How to make your iPhone battery last a lot longer!

By David Pogue
New York Times

A good friend of mine had
been complaining that her
iPhone 3GS battery was holding
less and less of a charge. When
we got together at 5 p.m. one
recent day, it was at 5 percent
full - and it had been fully
charged that morning. She had
barely used it all day.

The phone
was apparently running itself
dry simply by being turned on.
The single biggest battery
consumer is the screen
brightness. But it wasn't
especially bright on this phone.
So I suggested that she take
the phone to an Apple store to
get the $60 battery
replacement service.

In fact, there was an Apple store only
two blocks away, so I
accompanied her - and found
out, upon arrival, that there is
no $60 battery replacement
service! There's one for iPods,
but apparently not for the
iPhone.
There are plenty of do-it-
yourself and third-party
battery-replacement services
that advertise online, but the
Apple store Genius, named
Nicole, said none of that would
be necessary. She tested the
battery and found that it was
perfectly fine!

Instead, Nicole pointed out a
few things that were
contributing to my friend's
rapid battery depletion. I took
notes and thought I'd pass
them along.
* Push e-mail. This, I believe,
was the big one. My friend has
seven e-mail accounts, and her
phone was checking each of
them every 15 minutes. If you
turn off the "Push" feature, and
set it to Manually instead (in
Settings-Mail, Contacts,
Calendars-Fetch New Data), then
your iPhone checks for e-mail
only when you actually open
the e-mail app.

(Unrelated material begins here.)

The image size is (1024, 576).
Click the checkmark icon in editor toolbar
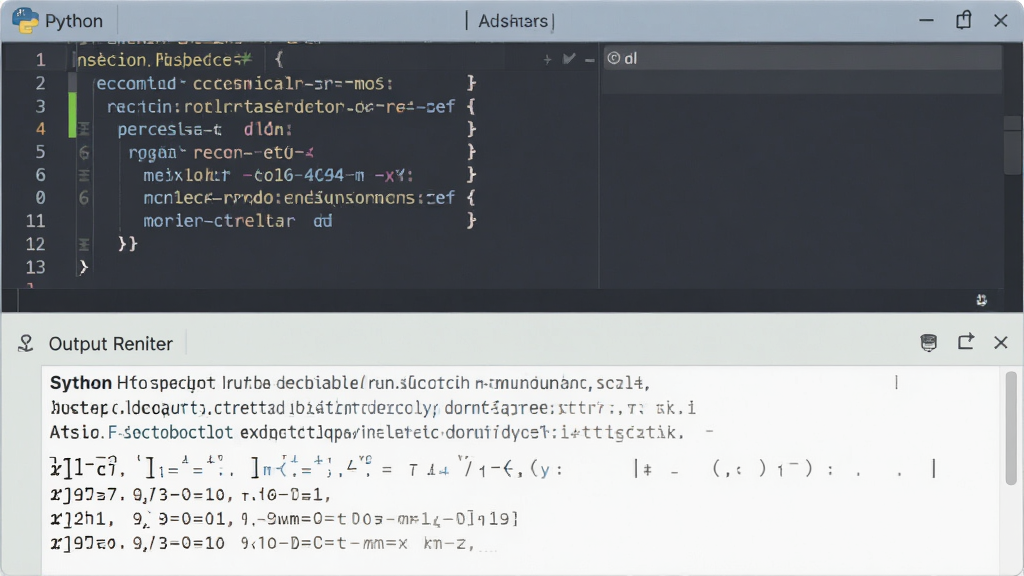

Your battery
goes a lot farther.
(If you have a corporate
Exchange account, your
calendar and address-book data
will similarly be updated only
when you open those apps.)
* GPS checks. In Settings -
General-Location Services, you'll
see a list of all the apps on your
phone that are using your
phone's location feature to
know where you are. (It's a
combination of GPS, cell-tower
triangulation and, on some
phones, Wi-Fi hotspot
triangulation.) All of that
checking uses battery power,
too. My friend had dozens of
apps with Location Services
turned on, many of which
didn't really need to be on. She
turned most of them off.
* Notifications. Similarly, in
Settings - Notifications, you see
a list of apps that are allowed
to display pop-up notifications
(those blue text bubbles that
look like text messages). To do
that, they have to monitor
what's going on with your
phone - and that takes juice.
Turn off the ones you don't
really need.
* Background apps. Nicole the
Genius discovered that my
friend had a huge number of
apps open - maybe 40 of them.
She maintained that they were
using battery power, too, in the
background.
Now, I kept my mouth shut. But
I'd been led to believe that
background apps are generally
frozen into suspended
animation precisely so that
they don't use battery power.
In fact, Apple was criticized
when it introduced
"multitasking" in the latest
iPhone software, precisely
because apps don't actually
keep operating in the
background. Only a few
sanctioned features keep
running in the background
(Internet radio playback and
GPS tracking, for example).

Even so, Nicole quit all 40 of the
apps that were still open. (To
do that, double-press the Home
button to open the
multitasking app switcher. Hold
your finger down on any icon
until they all start wiggling. Tap
the little X close boxes to
manually quit open apps.)

Did the Nicole treatment work?
Very well indeed. The next day,
my friend's battery, by the
same time of day (5 p.m.), was
still at 80 percent!
So there you go: How to make
your iPhone battery last a lot
longer. For free. You're
welcome.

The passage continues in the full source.